CONCORD, N.H. (Dec. 18, 2017) – A bill prefiled for the 2018 session in the New Hampshire House would prohibit the release of any information from the state’s medical marijuana registry to the federal government without a warrant. Passage of the legislation would take another small step toward nullifying federal cannabis prohibition in effect.
A coalition of five representatives – two Libertarian, two Republican, and one Democrat – prefiled House Bill 1672 (HB1672) in November. The legislation would add the following language to existing privacy protections established for patients registered to use medicinal cannabis in the state.
“Requests by federal authorities for any information relative to users of therapeutic cannabis contained in the registry shall require a search warrant issued by a judge based on probable cause.”
Attorney General Jeff Sessions wants the federal government to crack down on medical marijuana.
Currently, the Department of Justice is barred from spending funds to prosecute medical marijuana users in states that have legalized medicinal cannabis. Last May, Sessions sent a letter to congressional leadership emploring them to lift the ban.
“I believe it would be unwise for Congress to restrict the discretion of the Department to fund particular prosecutions, particularly in the midst of an historic drug epidemic and potentially long-term uptick in violent crime.”
Passage of HB1672 would make it more difficult for the feds to prosecute medical marijuana users in New Hampshire if Sessions gets his way. It would prevent the DoJ from obtaining lists of individuals on the state registry. Under the proposed law, the feds would only be able to obtain information on specific individuals with probable cause.

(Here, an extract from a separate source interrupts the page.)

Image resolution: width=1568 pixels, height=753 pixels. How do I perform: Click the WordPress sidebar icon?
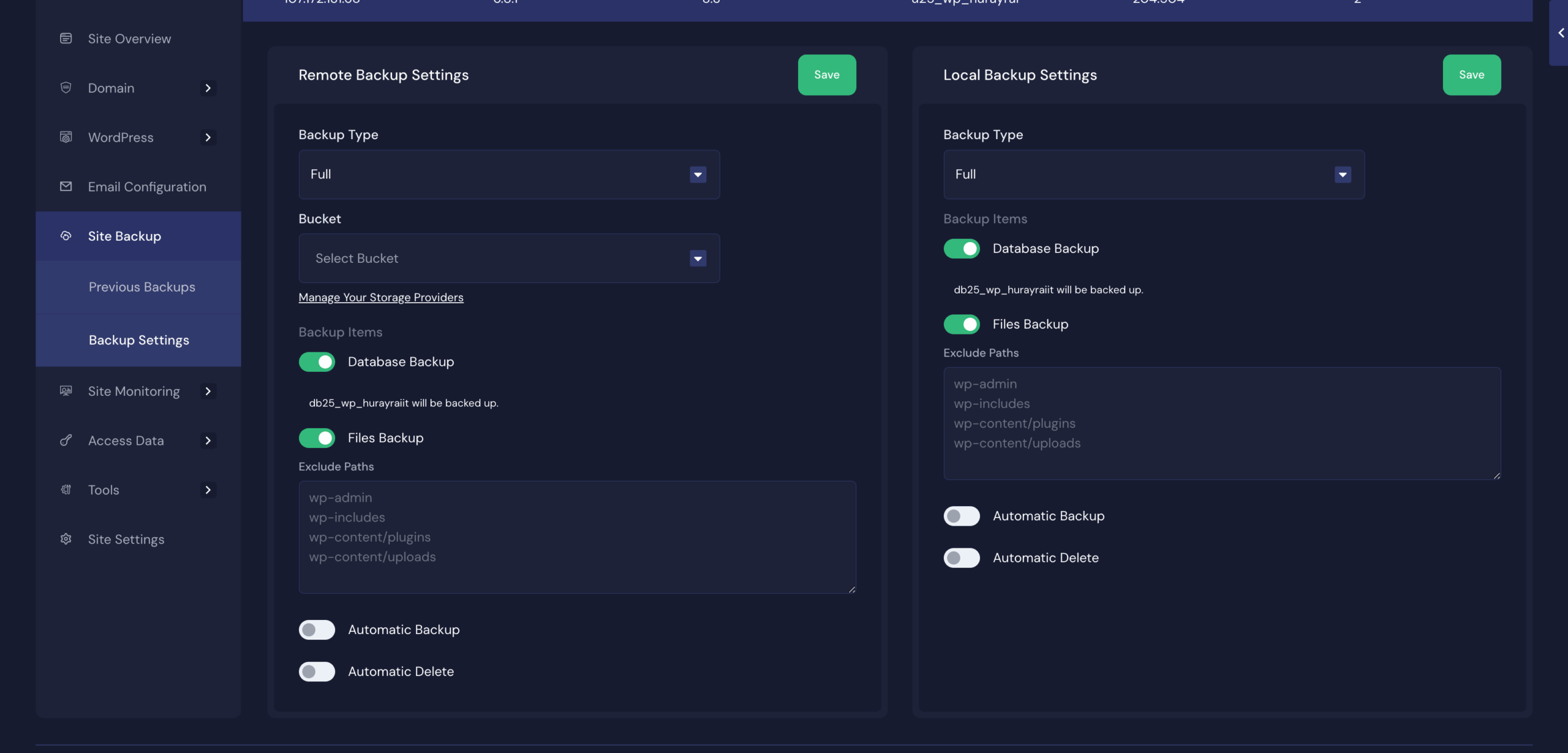(x=66, y=137)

EFFECT ON FEDERAL PROHIBITION
Under the federal Controlled Substances Act (CSA) passed in 1970 the federal government maintains complete prohibition of marijuana. Of course, the federal government lacks any constitutional authority to ban or regulate cannabis within the borders of a state, despite the opinion of the politically connected lawyers on the Supreme Court. If you doubt this, ask yourself why it took a constitutional amendment to institute federal alcohol prohibition.
New Hampshire’s medical marijuana program removes one layer of laws prohibiting the possession and use of marijuana, but federal prohibition remains in place.

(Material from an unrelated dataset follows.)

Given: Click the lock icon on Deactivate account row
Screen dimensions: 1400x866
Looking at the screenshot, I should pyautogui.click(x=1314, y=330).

FBI statistics show that law enforcement makes approximately 99 of 100 marijuana arrests under state, not federal law. When states stop enforcing marijuana laws, they sweep away most of the basis for 99 percent of marijuana arrests.
Furthermore, figures indicate it would take 40 percent of the DEA’s yearly-budget just to investigate and raid all of the dispensaries in Los Angeles – a single city in a single state. That doesn’t include the cost of prosecution. The lesson? The feds lack the resources to enforce marijuana prohibition without state assistance.
Passage of HB1672 would further limit that state assistance and make it that much more difficult for Sessions and his minions to enforce prohibition in the Live Free or Die State.
A GROWING MOVEMENT
New Hampshire is part of a growing number of states simply ignoring federal marijuana prohibition, and nullifying it in practice. Colorado, Washington state, Oregon and Alaska were the first states to legalized recreational cannabis, California, Nevada, Maine, and Massachusetts joined them after ballot initiatives in favor of legalization passed last year.
With more than two-dozen states allowing cannabis for medical use as well, the feds find themselves in a position where they simply can’t enforce prohibition anymore.
“The lesson here is pretty straightforward. When enough people say, ‘No!’ to the federal government, and enough states pass laws backing those people up, there’s not much the feds can do to shove their so-called laws, regulations or mandates down our throats,” Tenth Amendment Center founder and executive director Michael Boldin said.
HB1672 will be officially introduced on when the 2018 regular session begins on Jan. 3. It will be referred to the House Judiciary Committee.